Some top Lincoln advisers recently left the firm, including last year’s top producer, Erin Botsford of Dallas, who departed in January to become affiliated with FSC Securities Corp. of Atlanta (InvestmentNews, Feb. 6). She generated nearly $3 million in gross dealer concession for Lincoln last year, industry observers said at the time.

Some saw Lincoln’s snagging Mr. Flint as a coup for the firm.

“I don’t know Chris, but coming from where he’s coming from, that’s probably a good free agent pickup” for Lincoln, said Philip Palaveev, senior manager with Moss Adams LLP of Seattle. Mr. Palaveev characterized Securities America as a firm with “young, dynamic” executives and “a very creative team.”

Lincoln, on the other hand, is “very different in style,” more “mature,” “conservative” and “slow to move,” he said.
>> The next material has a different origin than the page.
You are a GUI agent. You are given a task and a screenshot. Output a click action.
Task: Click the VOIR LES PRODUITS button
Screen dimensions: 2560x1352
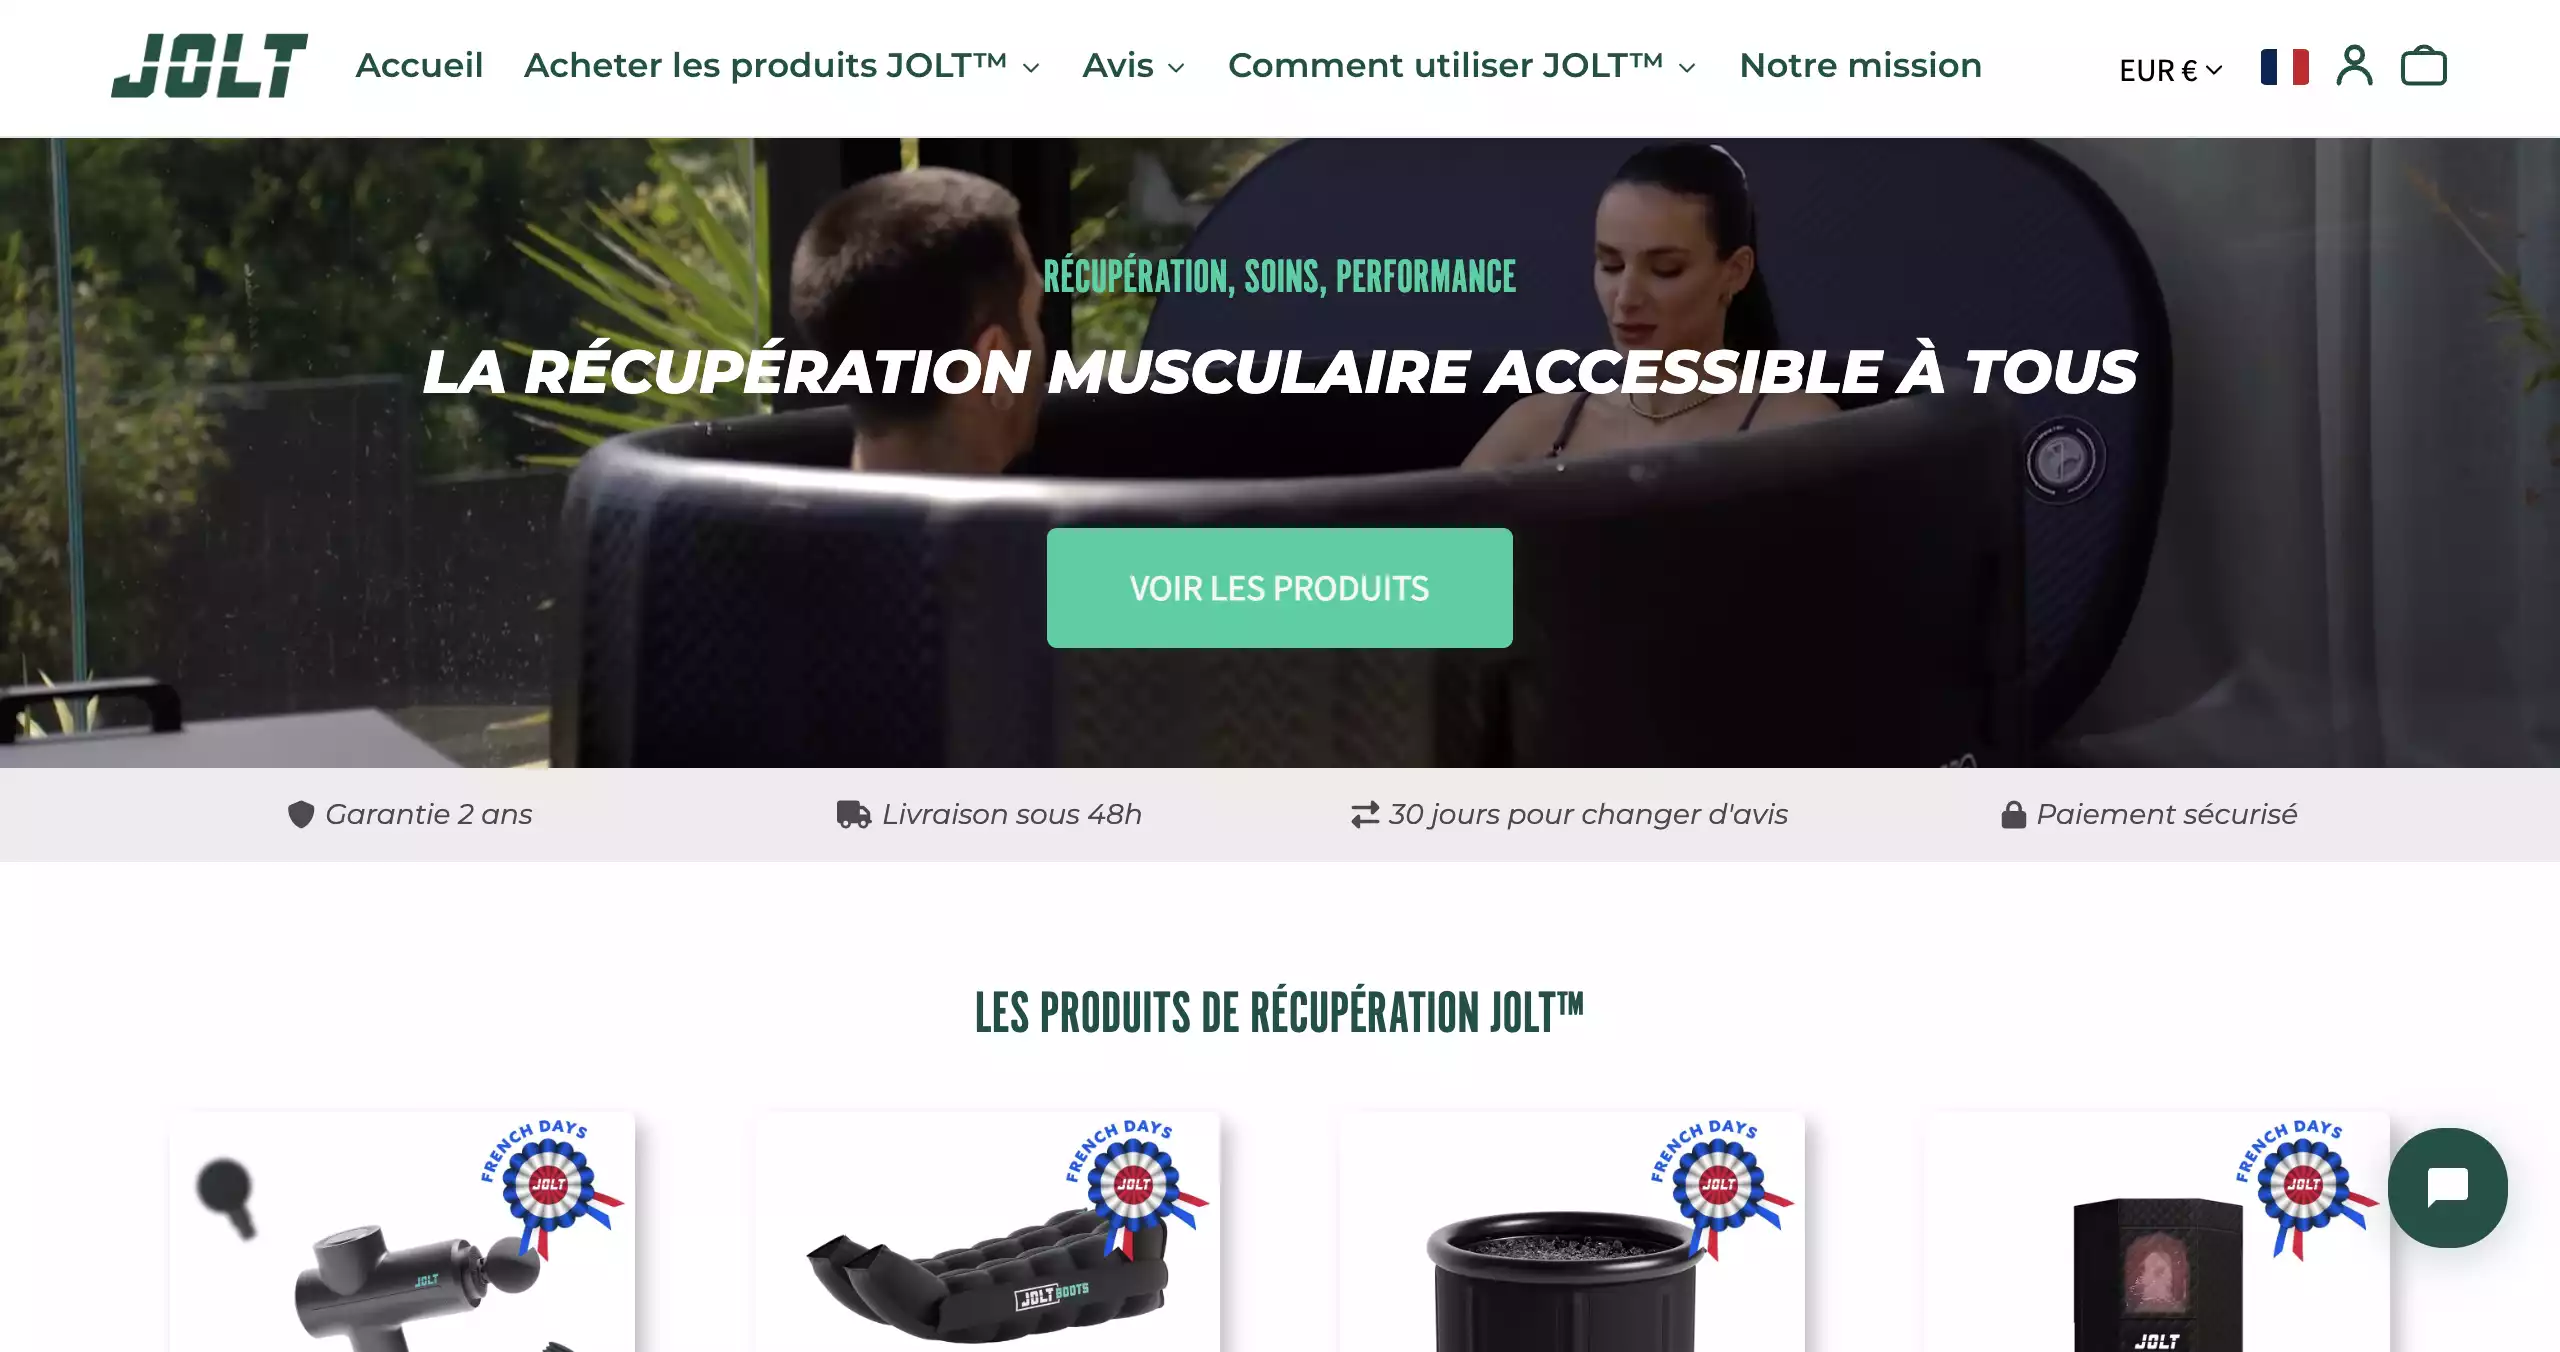click(1279, 588)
In an e-mail message to InvestmentNews, Mr. Flint said he would work on “building an effective and efficient team” to meet the company’s growth strategies. He also said Mr. Dineen’s desire to build the business was “very attractive to me,” adding that 2005 was Lincoln’s best year for recruiting experienced advisers, though he declined to provide any numbers.

About the firm’s culture, he wrote, “I have not been with the organization long enough to experience the culture.

However, I have experienced the cultural beliefs of the leadership team, which I found attractive. “The management … is committed to entrepreneurialism and independence, two traits I am very familiar with.”

Meanwhile, Securities America is plugging the hole created by Mr. Flint’s departure from within. Tom Cross, a senior vice president, now is heading up the firm’s recruiting.

Observers say that Mr. Flint clearly played a part in building up Securities America, which had $351.1 million in gross revenue last year, ranking it among the leading individual broker-dealers. Last year, the firm recruited brokers and advisers who produced $49 million in gross dealer concession.

“We built a great recruiting team under Chris,” said Steve McWhorter, chief executive of Securities America. “There will be a smooth transition under Tom.”

Mr. McWhorter said that Securities America would continue its planned recruiting strategy this year, which emphasized increasing the number of recruiters in the field (InvestmentNews, Feb. 13). “Chris will be missed,” he added.